Positions four through 10 experience a more mixed redistribution. Because all seven receive the same lottery-ball allocation under the new model, their draft outlooks become more similar. Teams closer to the bottom give up some prior protection, while teams nearer the Play-In gain substantially more upside. The 10th-worst position, for example, gains 4.7 percentage points at No. 2 and 4.4 points at No. 3, in addition to its increased odds at No. 1. The effect continues for the No. 9 and No. 10 Play-In seeds. The final two columns represent a new category altogether. Teams that lose the No. 7-vs.-No. 8 Play-In game now enter the lottery. Every shaded cell in those columns therefore represents newly available draft upside. The NBA Draft reform removes much of the draft-order protection previously attached to the worst records and extends meaningful lottery upside closer to the playoff line.
Expected NBA Draft Position Has Changed
Expected draft position captures the new reality facing NBA teams and summarizes the average selection a team would receive over repeated drawings. Under the outgoing system, the worse a team finished, the better its average draft outcome. The team with the worst record had an expected pick of 3.66. The second- and third-worst teams followed closely behind at 3.86 and 4.06, respectively.

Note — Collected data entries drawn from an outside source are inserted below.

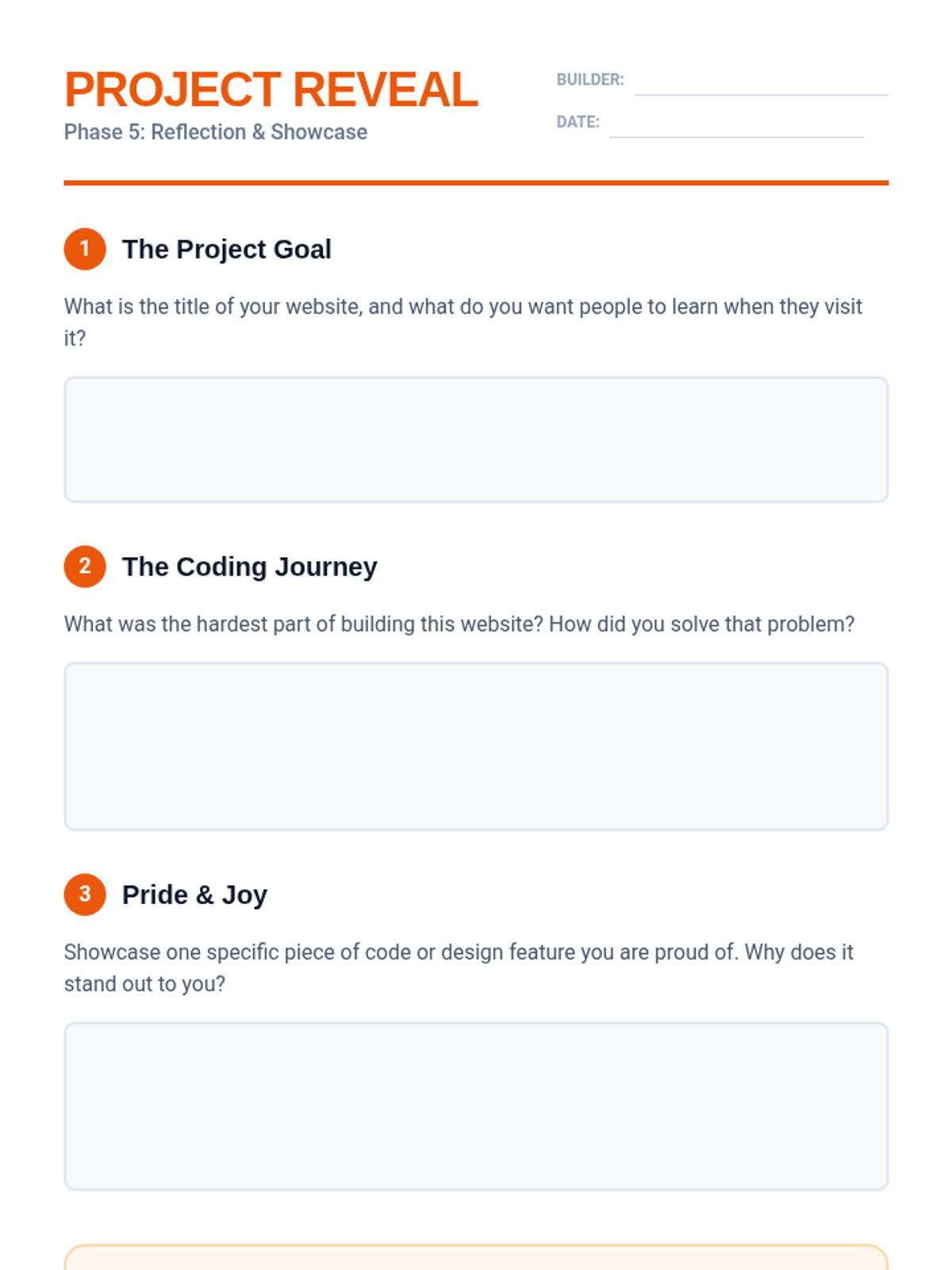Click the orange header divider line
The image size is (952, 1270).
click(476, 183)
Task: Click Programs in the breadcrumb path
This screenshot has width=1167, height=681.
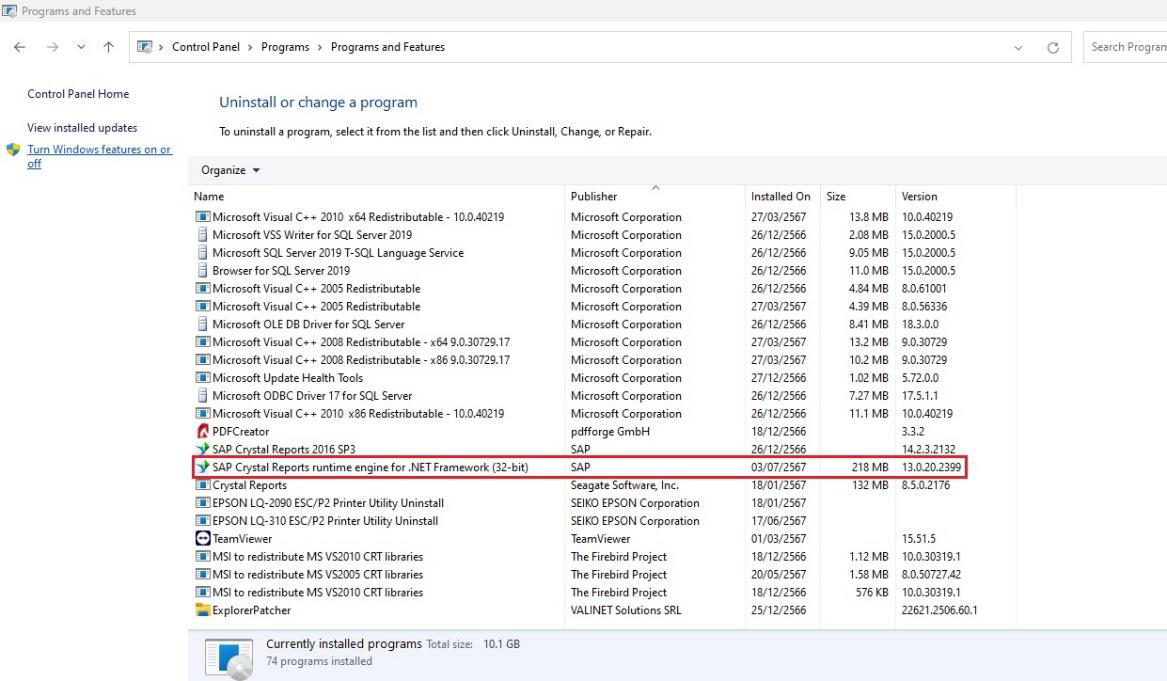Action: point(284,47)
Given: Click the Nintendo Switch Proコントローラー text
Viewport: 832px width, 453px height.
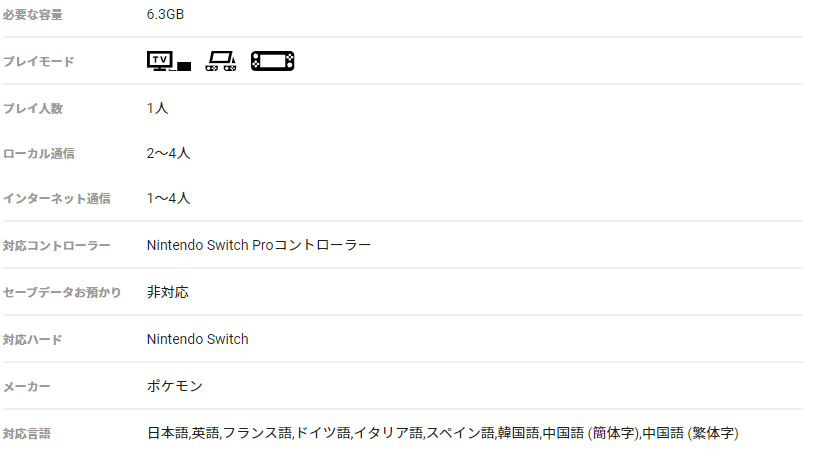Looking at the screenshot, I should (x=259, y=245).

The new system disrupts that relationship at the bottom of the standings. The three worst teams each fall to an expected pick of 8.01. Teams finishing fourth- through 10th-worst, as long as they miss the Play-In Tournament, instead receive a slightly better expected pick of 7.56. Compared with the outgoing model, the expected selection tied to the worst record becomes 4.35 picks worse, while the second- and third-worst positions deteriorate by 4.16 and 3.96 picks. The four No. 9 and No. 10 Play-In seeds each carry an expected selection of approximately ninth overall. The newly lottery-eligible teams that lose the No. 7-vs.-No. 8 Play-In games have an expected selection of 11.74.
This is the most comprehensive illustration of the reform’s effect on tanking incentives. Under the outgoing system, finishing closer to the bottom generally improved a team’s expected draft position. Under the new system, the league’s three worst teams no longer hold that advantage.
The League Has Made Extreme Tanking A Worse NBA Draft Strategy
The NBA’s new lottery system is designed to make the most extreme form of losing less rewarding. On that measure, the mathematical effect is clear. Under the outgoing system, a team attempting to maximize its draft position had a straightforward objective to finish among the three worst teams. Under the new system, the statistical value of pursuing the league’s worst record has been sharply reduced.
The reform does not eliminate every draft-related incentive that could influence late-season behavior. Teams near the edge of the Play-In may still weigh the value of competing for a postseason path against entering a lottery that now offers meaningful upside in the NBA Draft. The system may also create new strategic questions around staying outside the bottom three while remaining outside the Play-In. But those questions are different from the old tanking problem. The NBA has made the most obvious optimization strategy, lose enough to secure one of the worst records, materially less attractive. Whether team behavior changes accordingly will be tested over future seasons.